Here’s some good news. There is a whole class of inequalities that we are already experts in. We just have to realize it really. What I mean is polynomial inequalities. Now, if you’re considering an inequality like, say, p of x less than or equals 0, where p is a polynomial, if the polynomial is of degree 1, then you have a linear or affine inequality, easy to solve. And if it’s of degree 2, you have a quadratic inequality. We’ve looked at those in detail. So let’s suppose the polynomial is of degree 3 or more. Now, it could be a different inequality than less than or equal 0. It could be the reverse inequality. It could be the two strict inequalities.
Nothing will change very much relative to the discussion we’re about to undertake. The main fact I wish to present is that if you have complete knowledge of the roots of the polynomial, then you’re very close to being able to write the solution set of your inequality. Let me illustrate that by the following abstract example. We want to find the points where a given polynomial p is strictly positive. Let’s suppose that we know about this polynomial that it has four distinct roots, exactly four roots, and they are the following, the points minus 2, minus 1, 1, and 3. I claim that you can essentially almost right now write down the solution set.
Here’s the thinking, consider the interval between minus 2 and minus 1. There are no roots of the polynomial in that interval, inside the interval because we know that it only has the four roots that we’ve mentioned. That means that in between minus 2 and minus 1 the polynomial must be non-zero. It must be either always above the x-axis or always below. Why? Because the graph of the polynomial is a curve without breaks. It’s something that you can trace, as they say, without lifting your pencil from the paper. So you can’t cross the x-axis. If you can’t cross the x-axis in drawing the curve, that means it must either be always above or always below.
Now, how do you know which one it’s going to be? You can just pick an arbitrary point between minus 2 and minus 1, evaluate the function at that point. And you will see whether it’s positive or negative. Let’s say it’s positive. Therefore, you know that between minus 2 and minus 1 the polynomial is positive. Similarly between minus 1 and plus 1, the polynomial is never 0. So it’s either always positive or always negative, and you can determine which by arbitrarily picking a point in that interval, evaluating the polynomial. And let’s say it’s negative in this example. You continue this. Between 1 and 3, you pick a point, and you find the polynomial happens to be, say, positive.
And then to the right of 3, you pick any point, and it turns out to be positive in this example. And finally to the left of the smallest root, minus 2, you pick a point and evaluate it and it’s negative. Well, now we can write out our solution set. The set of points where p of x is strictly positive will be, you see, the points between minus 2 and minus 1 and then the points between 1 and 3 and also the points to the right of 3. So you get the union of two intervals, open intervals because you’re looking at the strict inequality. Now, here’s the polynomial that was actually behind this example.

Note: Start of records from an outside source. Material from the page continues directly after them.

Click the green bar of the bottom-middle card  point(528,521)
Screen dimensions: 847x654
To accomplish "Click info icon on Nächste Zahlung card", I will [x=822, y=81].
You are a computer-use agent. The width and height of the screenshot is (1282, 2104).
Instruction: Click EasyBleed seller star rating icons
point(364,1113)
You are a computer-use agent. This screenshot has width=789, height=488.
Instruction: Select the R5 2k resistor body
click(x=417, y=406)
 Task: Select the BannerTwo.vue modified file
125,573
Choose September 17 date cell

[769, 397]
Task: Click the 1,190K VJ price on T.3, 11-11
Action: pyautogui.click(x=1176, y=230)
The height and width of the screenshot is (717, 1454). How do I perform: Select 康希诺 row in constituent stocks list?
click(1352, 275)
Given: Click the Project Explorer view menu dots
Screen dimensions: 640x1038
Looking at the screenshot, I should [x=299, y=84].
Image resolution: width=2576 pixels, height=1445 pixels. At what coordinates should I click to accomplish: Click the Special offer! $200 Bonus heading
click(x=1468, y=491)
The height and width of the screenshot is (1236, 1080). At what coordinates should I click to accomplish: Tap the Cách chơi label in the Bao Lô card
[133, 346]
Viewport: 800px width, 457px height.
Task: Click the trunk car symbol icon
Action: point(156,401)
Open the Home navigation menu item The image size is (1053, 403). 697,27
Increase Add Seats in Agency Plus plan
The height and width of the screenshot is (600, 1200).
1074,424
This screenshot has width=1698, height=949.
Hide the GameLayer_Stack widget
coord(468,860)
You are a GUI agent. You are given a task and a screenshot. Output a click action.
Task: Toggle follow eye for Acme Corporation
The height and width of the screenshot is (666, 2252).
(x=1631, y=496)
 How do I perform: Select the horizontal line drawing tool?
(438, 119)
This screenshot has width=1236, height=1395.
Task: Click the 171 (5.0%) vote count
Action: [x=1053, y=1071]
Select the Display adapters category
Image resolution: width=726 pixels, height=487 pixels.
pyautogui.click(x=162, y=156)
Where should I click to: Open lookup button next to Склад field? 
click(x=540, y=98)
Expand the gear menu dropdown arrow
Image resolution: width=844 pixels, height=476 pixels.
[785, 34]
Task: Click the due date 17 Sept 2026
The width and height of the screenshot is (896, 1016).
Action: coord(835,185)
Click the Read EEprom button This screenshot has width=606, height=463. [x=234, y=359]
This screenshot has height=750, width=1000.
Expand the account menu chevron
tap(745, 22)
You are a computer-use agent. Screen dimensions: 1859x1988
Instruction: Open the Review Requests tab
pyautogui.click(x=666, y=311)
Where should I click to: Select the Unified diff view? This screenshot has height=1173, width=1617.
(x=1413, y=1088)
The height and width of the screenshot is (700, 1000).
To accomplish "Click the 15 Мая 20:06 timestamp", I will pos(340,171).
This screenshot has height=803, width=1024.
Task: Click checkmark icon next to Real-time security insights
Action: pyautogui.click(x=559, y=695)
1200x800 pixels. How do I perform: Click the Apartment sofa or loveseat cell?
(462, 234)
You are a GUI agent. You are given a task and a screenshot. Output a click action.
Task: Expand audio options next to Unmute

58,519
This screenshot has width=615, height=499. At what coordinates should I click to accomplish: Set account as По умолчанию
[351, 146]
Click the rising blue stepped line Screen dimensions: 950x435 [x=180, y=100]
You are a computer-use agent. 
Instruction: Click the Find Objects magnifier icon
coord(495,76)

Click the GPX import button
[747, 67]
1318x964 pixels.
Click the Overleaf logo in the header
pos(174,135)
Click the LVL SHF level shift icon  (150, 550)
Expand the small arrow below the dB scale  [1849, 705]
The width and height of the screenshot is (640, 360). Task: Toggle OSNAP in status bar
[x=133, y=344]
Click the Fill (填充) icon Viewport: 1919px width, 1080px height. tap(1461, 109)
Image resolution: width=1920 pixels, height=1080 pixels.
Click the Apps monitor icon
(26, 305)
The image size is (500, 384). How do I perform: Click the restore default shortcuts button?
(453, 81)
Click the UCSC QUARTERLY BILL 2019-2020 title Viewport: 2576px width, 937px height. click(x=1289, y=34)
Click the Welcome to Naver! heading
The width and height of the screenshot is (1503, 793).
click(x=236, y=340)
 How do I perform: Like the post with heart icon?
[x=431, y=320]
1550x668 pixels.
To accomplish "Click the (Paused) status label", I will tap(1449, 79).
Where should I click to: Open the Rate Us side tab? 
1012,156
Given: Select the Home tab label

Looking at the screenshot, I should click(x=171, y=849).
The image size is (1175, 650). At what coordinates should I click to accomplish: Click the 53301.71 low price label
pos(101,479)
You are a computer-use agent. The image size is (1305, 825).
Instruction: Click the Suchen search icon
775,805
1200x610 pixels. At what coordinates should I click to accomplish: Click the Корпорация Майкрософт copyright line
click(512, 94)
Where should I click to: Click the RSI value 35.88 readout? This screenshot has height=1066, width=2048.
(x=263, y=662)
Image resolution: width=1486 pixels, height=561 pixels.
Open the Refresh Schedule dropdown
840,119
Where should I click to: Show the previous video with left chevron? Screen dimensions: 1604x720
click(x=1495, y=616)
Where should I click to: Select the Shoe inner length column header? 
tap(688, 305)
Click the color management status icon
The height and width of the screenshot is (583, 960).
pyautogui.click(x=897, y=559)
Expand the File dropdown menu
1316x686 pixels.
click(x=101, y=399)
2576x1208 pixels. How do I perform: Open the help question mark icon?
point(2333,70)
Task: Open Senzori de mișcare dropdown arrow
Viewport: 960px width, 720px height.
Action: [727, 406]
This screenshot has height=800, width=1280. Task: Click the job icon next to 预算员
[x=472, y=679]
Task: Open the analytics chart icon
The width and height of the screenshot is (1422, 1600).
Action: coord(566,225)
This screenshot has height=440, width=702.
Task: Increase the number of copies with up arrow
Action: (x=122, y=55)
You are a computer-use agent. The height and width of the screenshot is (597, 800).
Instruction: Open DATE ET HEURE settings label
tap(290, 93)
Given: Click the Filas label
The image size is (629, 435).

It’s a polynomial of degree 5, as you see, with the four roots that we mentioned. You could have solved this inequality by generating the graph of the polynomial and looking at the points where p was positive. But here we’re trying to emphasize logical analysis.
Now, let’s look at this example, which will help us remember how to find roots of polynomials, and the example consists of solving the inequality P (x) greater than 0, where P is a certain cubic polynomial. And a hint is given in the statement of the problem. It is said that the polynomial has an integer root. If it has an integer root, then by the rational root theorem, that integer would have to be a divisor of the constant term 2. So it can only be plus or minus 1 or plus or minus 2, four possibilities. We try all four possibilities; that is, we evaluate P at each of these four numbers to see if we get 0.
And the only one that works turns out to be x equals 2. Given that x equals 2 is the root of the polynomial, we know from the factor theorem that the polynomial is divisible by x minus 2. And when we perform the Euclidean algorithm, we manage to write our cubic polynomial as the product of x minus 2 and then a certain quadratic polynomial. The quadratic polynomial is easily analysed by the quadratic formula, and we find the roots of this quadratic polynomial to be 1 plus or minus root 2. You remember that formula that you will never forget till the day you die. So now we have our three roots, and it is of interest to order them.
It’s easy to see that 1 minus root 2 is strictly less than 2, which, in turn, is strictly less than 1 plus root 2. So these are our three roots in increasing order. Here’s our polynomial written as the product of the linear term and the quadratic term, and we’re now going to construct what is called a table of variations. It’s sometimes also called a table of signs for reasons that you’ll see.
Here are our three roots, and they’re going to determine a subdivision of the reals into four parts, and the value of x will determine whether certain expressions are positive or negative, depending on whether x is to the left of these three roots or in between two of them or to the right. For example, consider the expression x minus 2. We know that x minus 2 will be 0 when x is 2, and it will be negative when x is less than 2, and it will be positive when x is greater than 2. That explains the minus signs and the plus signs and also the 0 that you see in this first real line of our table of variations.
Now, the other expression that we want to study, the other factor of the polynomial P is x squared minus 2x minus 1. We know that this quadratic polynomial is 0 exactly at the two roots. So we put 0 there. It’s strictly negative between the two roots. So we put minus signs. And then to the left or right of the two roots it’s positive, hence the plus signs. And now our polynomial P, which is the product of the preceding two expressions. Using the fact that negative times positive is negative, negative times negative is positive, positive times positive is positive, we then determine the signs in the four regions that we get for P of x. And that’s what we get.
And now once we have our table of variations, we can read off the solutions to the inequality of interest; namely, P of x greater than 0. This will be satisfied when x is between the first two roots because of the plus sign you see there or when x is to the right of the biggest root. So our solution set is the union of two open intervals. The point of this example and what you should see is that at heart it is knowledge of the roots of the polynomial that has led to the answer.